To determine which region of the 25-kDa subunit of CF Im was responsible for the interaction with the pre-mRNA, the same GST fragments that were previously used for the protein-protein interaction experiments (Fig. 1C) were assayed in an RNA pull-down experiment. The different GST fragments were incubated under cleavage conditions with the labeled substrate, and RNA-protein complexes were subsequently immobilized on GST-Sepharose. Fig. 4B shows that the fragment consisting of amino acids 1–160 binds to RNA as efficiently as the full-length GST-25 (Fig. 4B, lanes 2 and 3). Smaller fragments comprising amino acids 1–80 and 81–160, respectively, also interact with RNA albeit weaker (Fig. 4B, lanes 5 and 6), whereas the C-terminal fragment (aa 161–227) and the fragment consisting of amino acids 81–227 fail to do so. We conclude from our data that the C-terminally 80 amino acids are not required for RNA binding.

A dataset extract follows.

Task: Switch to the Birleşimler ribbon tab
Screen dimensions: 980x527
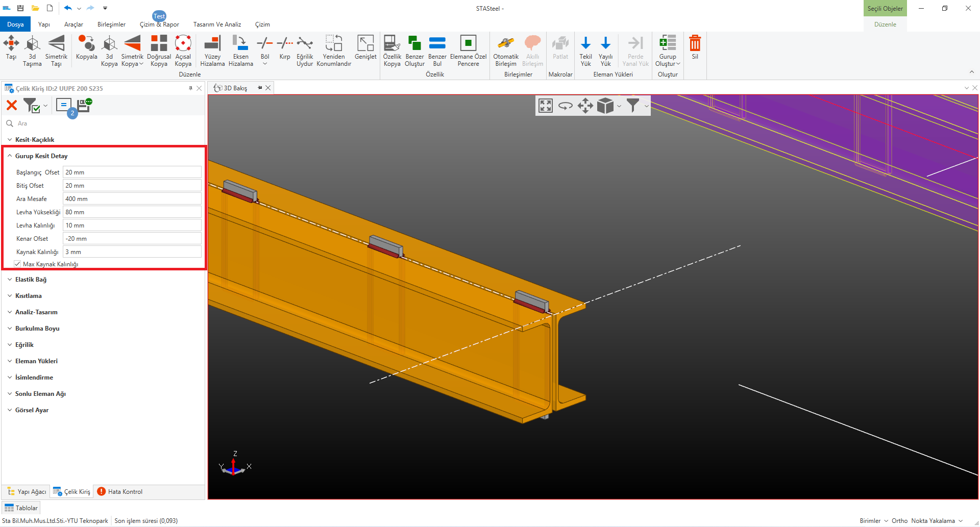Action: pos(111,24)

In a similar way, we also mapped the RNA binding region of the 68-kDa polypeptide. As shown in Fig. 4C, the N-terminal fragment containing the RRM did not significantly bind the RNA (lanes 3–6). In contrast, both the C-terminal RS-like domain and the RRM/RS fusion polypeptides were able to efficiently pull-down the substrate (lanes 7–14). This probably reflects an ionic interaction between the positively charged RS-like domain and the RNA.

Synergistic RNA binding of CF Im25 and CF Im68 was confirmed by RNA pull-down assays with the same GST-68 proteins used before and in the presence of increasing amounts of the recombinant histidine-tagged 25-kDa subunit (Fig. 4D, His-CF Im25). The addition of the 25-kDa subunit increased the amount of RNA precipitated by the GST-RRM/RS protein (Fig. 4D, lanes 13–16) and enabled the GST-RRM fragment to pulldown RNA (Fig. 4D, lanes 3–6). This could be explained by the concomitant interaction of the 25-kDa polypeptide with the RNA and the GST-tagged RRM fragment of the 68-kDa protein. The addition of CF Im25 to the RS-like domain of CF Im68 did not increase the amount of precipitated RNA (Fig. 4D, lanes 8–11), most probably because the 25-kDa protein cannot interact with GST-68RS. Taken together, these results suggest that the 25-kDa protein and one of the larger subunits cooperate to recognize the CF Im binding sites on the pre-mRNA.

The RS-like Domain of CF Im68 Associates with SR Proteins—The C-terminal portion of CF Im68 consists of RD-, RE-, and RS-dipeptide repeats up to a total length of 60 amino acids. Similar alternating charge domains consisting of RS repeats have been described to occur in a family of splicing factors termed SR proteins. The RS domain has been shown to promote protein-protein interactions, direct subcellular localization, and, in certain situations, nucleocytoplasmic shuttling. To isolate proteins that interact with the C terminus of CF Im68, a yeast two-hybrid screen was performed with a fragment encoding amino acids 481–551 (called 68RS) as bait. A HeLa cell cDNA library was screened, and an analysis of positive colonies revealed among the strongest interactors some known members of the SR protein family, namely hTra-2{beta} (23, 24), SRp20 (also named X16) (25), and 9G8 (26).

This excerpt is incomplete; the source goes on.